* [PROBLEM REQUIREMENTS] Write out exactly the lines from the one containing "www.theatlantic.com (491, 497)" through the last line of the records below, and no others.

* [EXTRACTED DATA]
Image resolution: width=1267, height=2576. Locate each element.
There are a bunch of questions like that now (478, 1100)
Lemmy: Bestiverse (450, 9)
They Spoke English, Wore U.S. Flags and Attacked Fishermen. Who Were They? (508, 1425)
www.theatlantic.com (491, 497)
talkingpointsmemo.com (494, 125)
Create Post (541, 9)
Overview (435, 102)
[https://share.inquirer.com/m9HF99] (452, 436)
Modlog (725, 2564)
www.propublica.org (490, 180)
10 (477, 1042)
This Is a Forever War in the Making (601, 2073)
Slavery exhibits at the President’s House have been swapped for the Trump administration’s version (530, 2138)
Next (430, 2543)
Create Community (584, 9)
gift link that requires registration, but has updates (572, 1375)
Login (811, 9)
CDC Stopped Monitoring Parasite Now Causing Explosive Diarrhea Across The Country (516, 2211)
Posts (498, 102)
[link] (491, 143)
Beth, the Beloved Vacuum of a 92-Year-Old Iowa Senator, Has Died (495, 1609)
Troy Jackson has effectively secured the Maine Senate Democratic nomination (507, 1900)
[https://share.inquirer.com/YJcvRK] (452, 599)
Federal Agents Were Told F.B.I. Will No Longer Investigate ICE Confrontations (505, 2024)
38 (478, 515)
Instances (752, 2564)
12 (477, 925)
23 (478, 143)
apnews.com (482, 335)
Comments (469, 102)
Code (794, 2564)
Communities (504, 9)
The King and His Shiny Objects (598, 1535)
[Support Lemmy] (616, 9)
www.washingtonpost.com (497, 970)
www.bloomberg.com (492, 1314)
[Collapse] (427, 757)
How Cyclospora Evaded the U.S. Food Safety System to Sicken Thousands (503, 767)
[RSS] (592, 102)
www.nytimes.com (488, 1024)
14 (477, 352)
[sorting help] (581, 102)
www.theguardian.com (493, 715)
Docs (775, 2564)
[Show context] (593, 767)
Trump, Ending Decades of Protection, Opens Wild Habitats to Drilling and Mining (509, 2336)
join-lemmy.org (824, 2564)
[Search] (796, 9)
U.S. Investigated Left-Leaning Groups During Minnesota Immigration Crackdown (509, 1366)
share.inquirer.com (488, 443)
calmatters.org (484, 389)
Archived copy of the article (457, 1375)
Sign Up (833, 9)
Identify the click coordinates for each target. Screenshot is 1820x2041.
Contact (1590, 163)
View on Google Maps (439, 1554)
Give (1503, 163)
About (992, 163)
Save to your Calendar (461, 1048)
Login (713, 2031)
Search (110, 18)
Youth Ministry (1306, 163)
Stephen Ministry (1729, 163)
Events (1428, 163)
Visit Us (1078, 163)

* [RESULT OF THIS TASK]
www.theatlantic.com (491, 497)
talkingpointsmemo.com (494, 125)
Create Post (541, 9)
Overview (435, 102)
[https://share.inquirer.com/m9HF99] (452, 436)
Modlog (725, 2564)
www.propublica.org (490, 180)
10 (477, 1042)
This Is a Forever War in the Making (601, 2073)
Slavery exhibits at the President’s House have been swapped for the Trump administration’s version (530, 2138)
Next (430, 2543)
Create Community (584, 9)
gift link that requires registration, but has updates (572, 1375)
Login (811, 9)
CDC Stopped Monitoring Parasite Now Causing Explosive Diarrhea Across The Country (516, 2211)
Posts (498, 102)
[link] (491, 143)
Beth, the Beloved Vacuum of a 92-Year-Old Iowa Senator, Has Died (495, 1609)
Troy Jackson has effectively secured the Maine Senate Democratic nomination (507, 1900)
[https://share.inquirer.com/YJcvRK] (452, 599)
Federal Agents Were Told F.B.I. Will No Longer Investigate ICE Confrontations (505, 2024)
38 (478, 515)
Instances (752, 2564)
12 (477, 925)
23 (478, 143)
apnews.com (482, 335)
Comments (469, 102)
Code (794, 2564)
Communities (504, 9)
The King and His Shiny Objects (598, 1535)
[Support Lemmy] (616, 9)
www.washingtonpost.com (497, 970)
www.bloomberg.com (492, 1314)
[Collapse] (427, 757)
How Cyclospora Evaded the U.S. Food Safety System to Sicken Thousands (503, 767)
[RSS] (592, 102)
www.nytimes.com (488, 1024)
14 (477, 352)
[sorting help] (581, 102)
www.theguardian.com (493, 715)
Docs (775, 2564)
[Show context] (593, 767)
Trump, Ending Decades of Protection, Opens Wild Habitats to Drilling and Mining (509, 2336)
join-lemmy.org (824, 2564)
[Search] (796, 9)
U.S. Investigated Left-Leaning Groups During Minnesota Immigration Crackdown (509, 1366)
share.inquirer.com (488, 443)
calmatters.org (484, 389)
Archived copy of the article (457, 1375)
Sign Up (833, 9)
Identify the click coordinates for each target. Screenshot is 1820x2041.
Contact (1590, 163)
View on Google Maps (439, 1554)
Give (1503, 163)
About (992, 163)
Save to your Calendar (461, 1048)
Login (713, 2031)
Search (110, 18)
Youth Ministry (1306, 163)
Stephen Ministry (1729, 163)
Events (1428, 163)
Visit Us (1078, 163)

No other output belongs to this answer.